[[ Given records open ]]

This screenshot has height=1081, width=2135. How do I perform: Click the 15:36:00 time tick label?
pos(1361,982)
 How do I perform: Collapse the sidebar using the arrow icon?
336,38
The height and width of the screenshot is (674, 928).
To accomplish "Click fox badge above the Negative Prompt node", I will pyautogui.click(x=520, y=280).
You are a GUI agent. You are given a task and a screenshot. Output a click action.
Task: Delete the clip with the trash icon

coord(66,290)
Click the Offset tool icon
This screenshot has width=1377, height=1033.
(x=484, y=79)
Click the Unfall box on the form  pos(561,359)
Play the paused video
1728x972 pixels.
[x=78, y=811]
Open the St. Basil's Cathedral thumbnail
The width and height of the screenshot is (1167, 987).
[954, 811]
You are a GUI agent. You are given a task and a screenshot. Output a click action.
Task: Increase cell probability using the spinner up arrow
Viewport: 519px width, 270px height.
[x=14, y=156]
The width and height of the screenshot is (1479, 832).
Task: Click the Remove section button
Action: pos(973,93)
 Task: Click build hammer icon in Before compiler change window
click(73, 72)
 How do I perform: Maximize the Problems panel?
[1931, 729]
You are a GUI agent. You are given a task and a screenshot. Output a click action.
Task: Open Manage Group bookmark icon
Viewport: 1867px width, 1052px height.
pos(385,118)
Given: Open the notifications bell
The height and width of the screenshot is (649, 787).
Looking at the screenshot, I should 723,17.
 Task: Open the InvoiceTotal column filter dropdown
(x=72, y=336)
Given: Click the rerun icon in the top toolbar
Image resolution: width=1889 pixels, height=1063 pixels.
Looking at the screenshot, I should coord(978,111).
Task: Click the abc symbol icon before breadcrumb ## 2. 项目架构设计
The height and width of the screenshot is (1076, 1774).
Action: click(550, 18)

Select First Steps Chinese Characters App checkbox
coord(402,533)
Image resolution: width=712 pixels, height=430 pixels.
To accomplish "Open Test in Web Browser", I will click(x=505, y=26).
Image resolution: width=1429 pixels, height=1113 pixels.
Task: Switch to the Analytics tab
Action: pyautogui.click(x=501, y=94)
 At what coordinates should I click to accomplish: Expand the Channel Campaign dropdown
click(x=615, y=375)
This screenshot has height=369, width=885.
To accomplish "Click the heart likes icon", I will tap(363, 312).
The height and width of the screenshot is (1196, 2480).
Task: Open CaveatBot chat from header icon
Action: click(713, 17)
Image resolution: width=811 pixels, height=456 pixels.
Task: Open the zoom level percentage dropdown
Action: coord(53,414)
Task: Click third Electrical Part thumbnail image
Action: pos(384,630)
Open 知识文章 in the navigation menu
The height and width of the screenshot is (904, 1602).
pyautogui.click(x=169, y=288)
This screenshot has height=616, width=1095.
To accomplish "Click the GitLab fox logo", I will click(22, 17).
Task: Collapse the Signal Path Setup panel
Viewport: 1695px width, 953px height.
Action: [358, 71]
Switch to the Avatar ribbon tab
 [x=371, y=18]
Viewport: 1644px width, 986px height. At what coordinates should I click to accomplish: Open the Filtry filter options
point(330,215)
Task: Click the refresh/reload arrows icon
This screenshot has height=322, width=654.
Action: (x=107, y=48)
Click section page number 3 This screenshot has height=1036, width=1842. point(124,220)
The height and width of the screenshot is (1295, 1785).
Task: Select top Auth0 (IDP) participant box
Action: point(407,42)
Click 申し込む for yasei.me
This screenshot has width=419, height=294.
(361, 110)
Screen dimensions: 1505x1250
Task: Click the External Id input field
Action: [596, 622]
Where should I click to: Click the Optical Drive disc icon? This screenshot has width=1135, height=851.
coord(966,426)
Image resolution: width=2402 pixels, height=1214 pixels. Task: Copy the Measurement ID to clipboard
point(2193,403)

[[ Given records closed ]]

Exercise aim » Your answer should be the lines of the listing above between the line holding "Viewport: 519px width, 270px height." and the line holding "This screenshot has height=616, width=1095.", inclusive, restated word for word and alone.

Output below »
Viewport: 519px width, 270px height.
[x=14, y=156]
The width and height of the screenshot is (1479, 832).
Task: Click the Remove section button
Action: pos(973,93)
 Task: Click build hammer icon in Before compiler change window
click(73, 72)
 How do I perform: Maximize the Problems panel?
[1931, 729]
You are a GUI agent. You are given a task and a screenshot. Output a click action.
Task: Open Manage Group bookmark icon
Viewport: 1867px width, 1052px height.
pos(385,118)
Given: Open the notifications bell
The height and width of the screenshot is (649, 787).
Looking at the screenshot, I should 723,17.
 Task: Open the InvoiceTotal column filter dropdown
(x=72, y=336)
Given: Click the rerun icon in the top toolbar
Image resolution: width=1889 pixels, height=1063 pixels.
Looking at the screenshot, I should coord(978,111).
Task: Click the abc symbol icon before breadcrumb ## 2. 项目架构设计
The height and width of the screenshot is (1076, 1774).
Action: click(550, 18)

Select First Steps Chinese Characters App checkbox
coord(402,533)
Image resolution: width=712 pixels, height=430 pixels.
To accomplish "Open Test in Web Browser", I will click(x=505, y=26).
Image resolution: width=1429 pixels, height=1113 pixels.
Task: Switch to the Analytics tab
Action: pyautogui.click(x=501, y=94)
 At what coordinates should I click to accomplish: Expand the Channel Campaign dropdown
click(x=615, y=375)
This screenshot has height=369, width=885.
To accomplish "Click the heart likes icon", I will tap(363, 312).
The height and width of the screenshot is (1196, 2480).
Task: Open CaveatBot chat from header icon
Action: click(713, 17)
Image resolution: width=811 pixels, height=456 pixels.
Task: Open the zoom level percentage dropdown
Action: coord(53,414)
Task: Click third Electrical Part thumbnail image
Action: pos(384,630)
Open 知识文章 in the navigation menu
The height and width of the screenshot is (904, 1602).
pyautogui.click(x=169, y=288)
This screenshot has height=616, width=1095.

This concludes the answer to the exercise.